Elliott Baker, a screenwriter and novelist with one book listed in Crime Fiction IV, by Allen J. Hubin, died on February 9th. He was perhaps best known for his first book, A Fine Madness, which was made into a movie starring Sean Connery, Joanne Woodward and Jean Seberg.

   Described elsewhere as a “dark, picaresque” tale, A Fine Madness told the story of Samson Shillitoe, a poet forced to work as a carpet cleaner. Mr. Baker also wrote the screenplay for the fillm.

   Born Elliot Joseph Cohen, December 15, 1922, he changed his name when he began his writing career.

   His entry in CFIV is scant, as previously mentioned:

BAKER, ELLIOTT (1922-2007 )
   * -Pocock & Pitt (Putnam, 1971, hc) Joseph, 1974.


   The dash indicates a title of marginal crime content. The cover shown is that of the British edition. Some online reviews praise Pocock & Pitt but do not elucidate:

   “It’s a long time since I read a book that was so consistently enjoyable. The whole novel, while tough and disenchanted, increases your appetite for life.” –Eastern Daily Press

   “A strange and comic odyssey, too complicated to summarize, but a joy to read.” –Daily Telegraph

   “Pocock and Pitt” is philosophical, witty and erudite, wise and exciting and one of the best novels I have read this year.” –Irish Times

   “Elliott Baker is one of the wittiest of American authors. Quite rightly, this is a ‘one of a kind’ fiction.” –The Scotsman

   Adderly, a series created for Canadian television by Mr. Baker, was based on a character from Pocock and Pitt, described by one source as being in the “humorous adventure” category.

   Excerpting from a synopsis from IMDB:

    “V. H. Adderly, a former James Bond style operative for I.S.I., is given a desk job in the Department of Miscellaneous Affairs after losing function in his left hand – the result of torture by enemy agents. He hates the mundane assignments he is given, thumbs his nose at protocol, and somehow manages to dig up a threat to national security or a spy at every turn.”

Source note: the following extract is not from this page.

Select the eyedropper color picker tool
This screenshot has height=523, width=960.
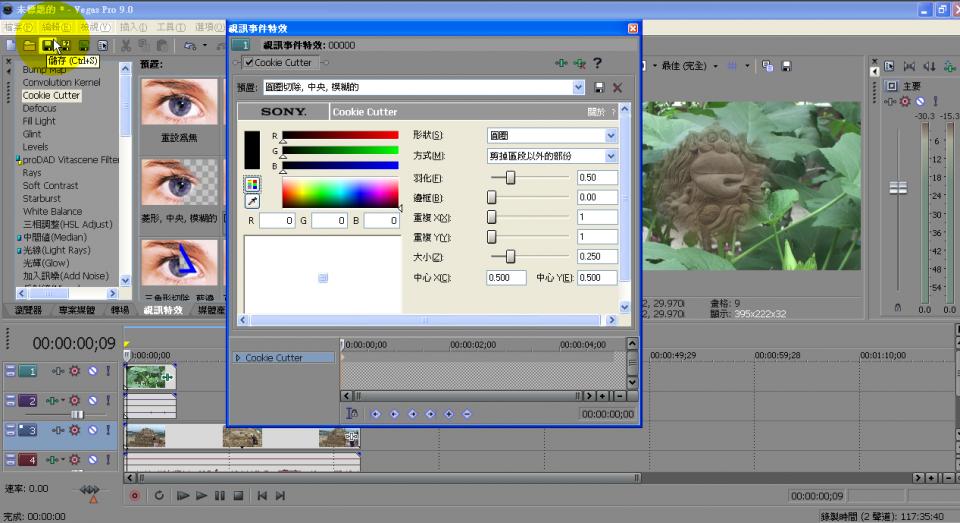[252, 201]
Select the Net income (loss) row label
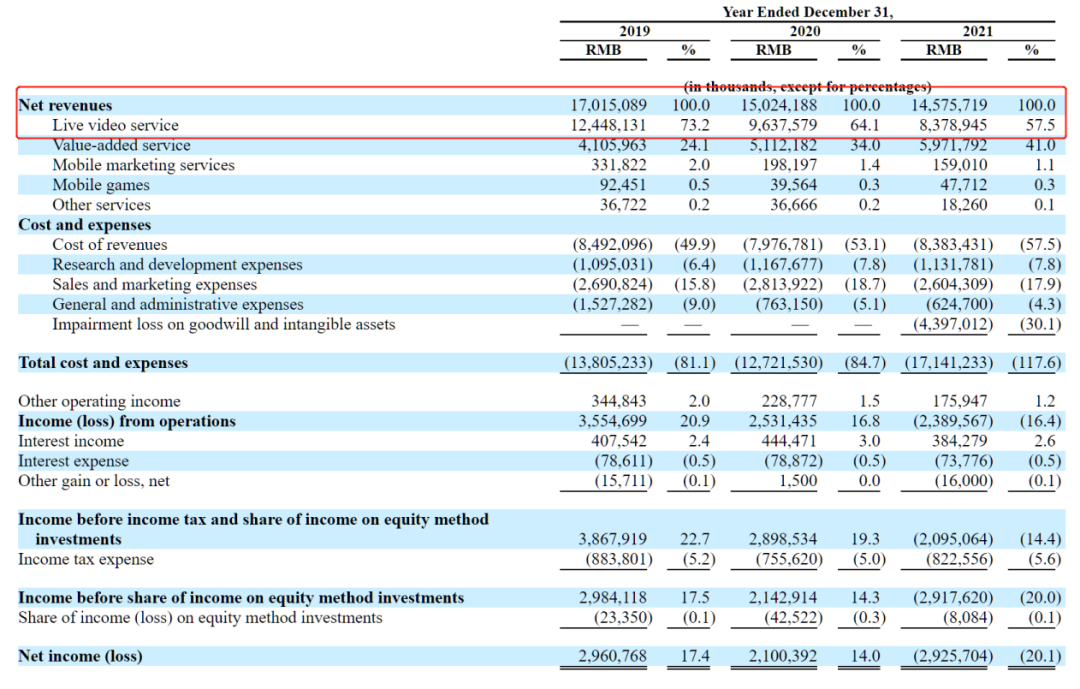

   Adderly aired in the US from September 1986 through March 1988 by CBS at 11:30 pm, opposite Johnny Carson and Dave Letterman, but it made little ratings headway against the two late night hosts.

   Excerpting from a NY Times review:

    “[Adderly is the] sole agent in a basement operation called the Bureau of Miscellaneous Affairs. ‘What’s Miscellaneous Affairs?,’ someone asks. ‘Making your tax dollars work,’ answers Adderly sourly.

    “The tough, no-nonsense agent is played determinedly by Winston Rekert. His weekly cohorts are his bumbling, bureaucratic boss, Melville Greenspan (Jonathan Welsh); Mona (Dixie Seatle), the kooky agency secretary who adores Adderly, and Major Clack (Ken Pogue), the crusty intelligence chief with a heart of plutonium.

    “Think of The Man From U.N.C.L.E. done at bargain prices.

    “Adderly is not about to be overly demanding. It would be gratifying if the viewer were able to stay awake until the conclusion. If not, nothing’s missed.”

   I don’t know. I wish I’d seen it when it was on. I liked The Man from U.N.C.L.E. I even liked Get Smart. From the rest of the review, however, which is rather unfavorable, the chances of seeing the series on DVD are fairly slim.

   On the other hand, actors and other people responsible for putting the show on the air either won or were nominated for a number of Canadian Gemini awards, including Winston Rekert for best actor. Blame it on provincialism here in the US?